En outre, s'agissant de la composition des deux organes de décision de l'entreprise commune, si ses statuts n'excluent pas que toutes les personnes siégeant au sein de ces organes exercent elles-mêmes des fonctions au sein des organes de décision des entreprises membres de l'entreprise commune, ces représentants auront nécessairement, dans leurs fonctions au sein des entreprises membres de l'entreprise commune, dû être nommés par les actionnaires des membres de cette dernière et devront nécessairement, dans leurs fonctions au sein des organes de décision de l'entreprise commune, prendre en compte le point de vue de ces actionnaires.

(cf. points 72-74)

4.      Le droit de réclamer la protection de la confiance légitime suppose la réunion de trois conditions. Premièrement, des assurances précises, inconditionnelles et concordantes, émanant de sources autorisées et fiables, doivent avoir été fournies à l'intéressé par l'administration communautaire. Deuxièmement, ces assurances doivent être de nature à faire naître une attente légitime dans l'esprit de celui auquel elles s'adressent. Troisièmement, les assurances données doivent être conformes aux normes applicables.

(cf. point 77)

5.      Alors que l'article 3, paragraphe 1, sous a), du règlement nº 4064/89, relatif au contrôle des opérations de concentration entre entreprises, qualifie d'opération de concentration un phénomène relativement simple et identifiable - celui de la fusion entre deux ou plusieurs entreprises antérieurement indépendantes -, cette disposition, sous b), vise à englober toutes les autres situations dans lesquelles une ou plusieurs entreprises acquièrent le contrôle de l'ensemble ou de parties d'une ou de plusieurs autres entreprises. Cette définition générale et finaliste d'une opération de concentration - le résultat étant le contrôle d'une ou plusieurs entreprises - implique qu'il est indifférent que l'acquisition, directe ou indirecte, de ce contrôle ait été réalisée en une, deux ou plusieurs étapes par le biais d'une, deux ou plusieurs transactions, pour autant que le résultat atteint constitue une seule opération de concentration.

Que les parties, lorsqu'elles notifient une concentration à la Commission, projettent de conclure deux ou plusieurs transactions ou qu'elles les aient déjà conclues préalablement à leur notification est également indifférent. Il revient à la Commission, dans tous les cas de figure, d'apprécier si ces transactions présentent un caractère unitaire de sorte qu'elles constituent une seule opération de concentration au sens de l'article 3 du règlement nº 4064/89.

Une telle démarche vise à identifier, en fonction des circonstances de fait et de droit propres à chaque cas d'espèce et dans un souci de rechercher la réalité économique qui sous-tend les opérations, la finalité économique poursuivie par les parties, en examinant, en présence de plusieurs transactions juridiquement distinctes, si les entreprises concernées auraient été disposées à conclure chaque transaction prise isolément ou si, au contraire, chaque transaction ne constitue qu'un élément d'une opération plus complexe, sans laquelle elle n'aurait pas été conclue par les parties. En d'autres termes, afin de déterminer le caractère unitaire des transactions en cause, il s'agit, dans chaque cas d'espèce, d'apprécier si ces transactions sont interdépendantes de sorte que l'une n'aurait pas été réalisée sans l'autre.

> **Données sources**:
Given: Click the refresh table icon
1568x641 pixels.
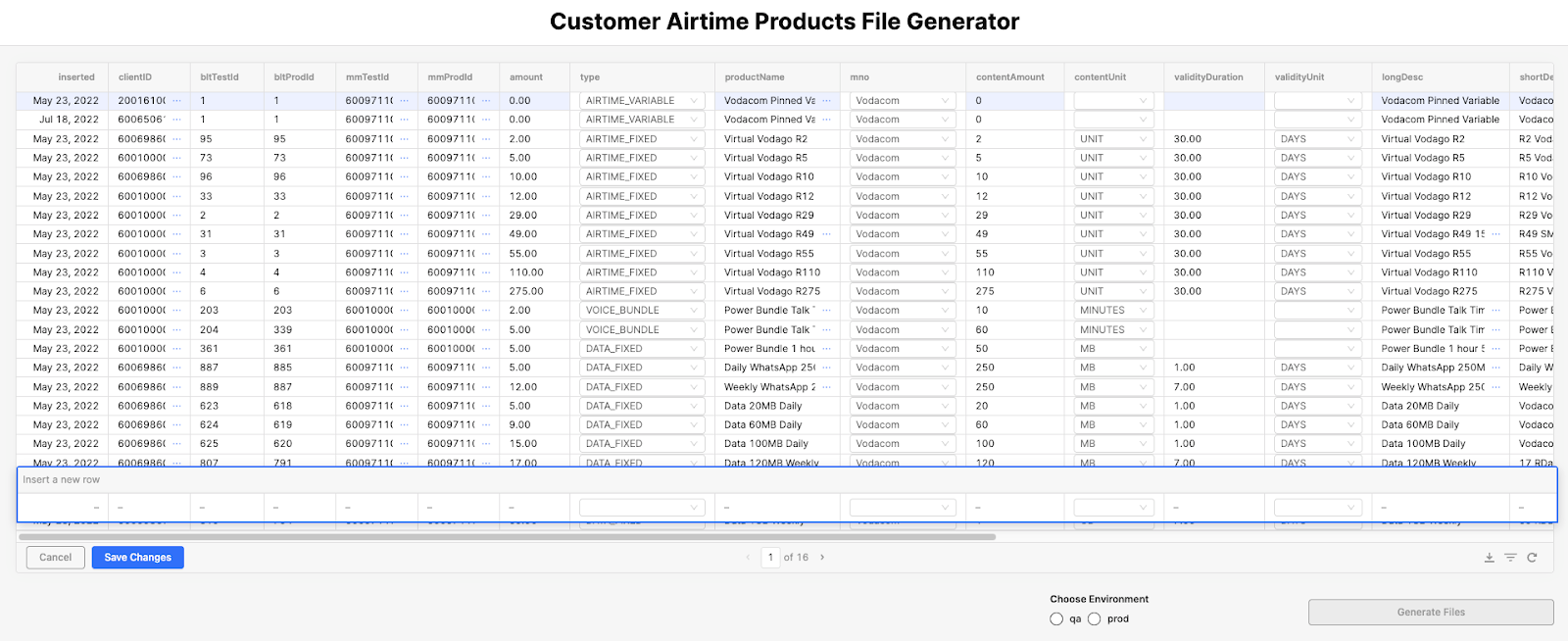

> **Consigne**:
D'après l'extrait fourni, quelle est la troisième condition du droit de réclamer la protection de la confiance légitime ? Les données ne jouent aucun rôle ici.

> **Résultat attendu**:
Les assurances données doivent être conformes aux normes applicables.